Classificazione analitica basata sui due livelli di adozione descritti nell’articolo. Non rappresenta una rilevazione statistica.

Il rischio della dipendenza da fornitore unico

C’è un ultimo elemento che merita attenzione operativa, al di là della questione del ritorno economico: la dipendenza dai fornitori di infrastrutture cognitive. Un’azienda che costruisce il proprio flusso decisionale, in tutto o in parte, su un modello di AI fornito da un singolo operatore esterno assume un rischio di continuità che va valutato con lo stesso rigore con cui si valuta la dipendenza da un fornitore critico in qualsiasi altra catena di approvvigionamento: variazioni di prezzo del servizio, modifiche al comportamento del modello che alterano output su cui si erano costruiti processi consolidati, vincoli normativi che possono limitare l’uso di certi modelli in determinati settori regolamentati, interruzioni di servizio non programmate. Per un’impresa che opera in un settore regolamentato come quello creditizio o finanziario, questo non è un dettaglio tecnico: è un fattore di rischio operativo da inserire nella valutazione di qualsiasi processo critico che venga affidato, anche parzialmente, a un sistema di AI esterno.

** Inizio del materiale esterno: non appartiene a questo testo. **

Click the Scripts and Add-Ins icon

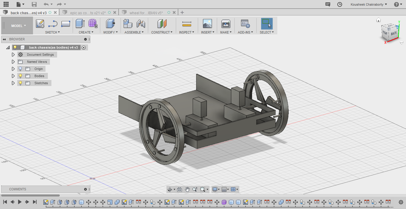pyautogui.click(x=245, y=24)
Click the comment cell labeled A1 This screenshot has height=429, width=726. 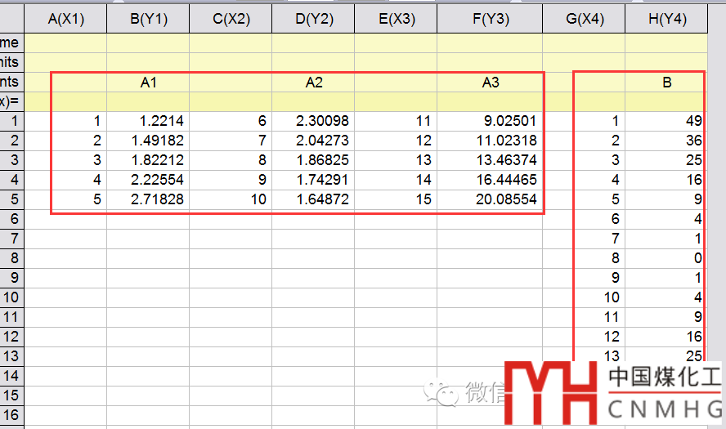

Cosa cambia per chi decide gli investimenti

La sintesi operativa è questa: il problema non è se investire in AI, ma cosa si sta effettivamente acquistando quando si investe. Comprare un abbonamento a uno strumento cognitivo non equivale a trasformare un processo. La trasformazione richiede prima la mappatura rigorosa del processo esistente, poi la decisione su quali fasi possono essere effettivamente delegate a un sistema automatico e quali devono restare sotto controllo umano, infine una misurazione che permetta di verificare, dopo un periodo definito, se il valore promesso si è effettivamente realizzato.

Le imprese che non otterranno ritorno dai propri investimenti in AI nei prossimi anni non saranno necessariamente quelle che ne hanno adottata meno. Saranno quelle che hanno continuato a trattarla come una licenza software da installare, piuttosto che come un’occasione per riprogettare, con disciplina, il modo in cui producono le proprie decisioni operative.

Domande frequenti

Intelligenza artificiale e aziende: le domande più comuni

Nella maggior parte dei casi il limite non riguarda la qualità dello strumento, ma lo stato dei processi su cui dovrebbe operare. Se la documentazione è dispersa, le procedure non sono formalizzate e la conoscenza operativa è concentrata in poche persone, l’AI non ha una base strutturata su cui generare valore misurabile.

I precedenti storici di tecnologie infrastrutturali, dall’elettrificazione industriale agli ERP, mostrano che il payoff produttivo arriva solo dopo una riorganizzazione dei processi, spesso con un ritardo di diversi anni o decenni rispetto all’adozione iniziale. Non esiste una soglia temporale fissa: dipende dalla velocità con cui l’azienda ridisegna i propri flussi operativi attorno allo strumento.

L’uso individuale, come scrivere email o sintetizzare documenti, produce un risparmio di tempo limitato e non modifica la struttura dei costi. L’integrazione nel modello operativo, ad esempio nello scoring documentale o nella classificazione automatica delle pratiche, ridisegna invece il flusso di lavoro e cambia l’economia industriale del processo.

Il divario non dipende solo dal budget disponibile, ma dal grado di formalizzazione dei processi interni, strutturalmente più basso nelle PMI rispetto alle grandi aziende. Senza procedure documentate e flussi chiari, l’adozione dell’AI è più difficile a parità di investimento.

Si assume un rischio di continuità analogo a quello di qualsiasi fornitore critico: variazioni di prezzo, modifiche al comportamento del modello, vincoli normativi e interruzioni di servizio non programmate. Per le aziende che operano in settori regolamentati, come quello creditizio o finanziario, questo va valutato come un vero fattore di rischio operativo.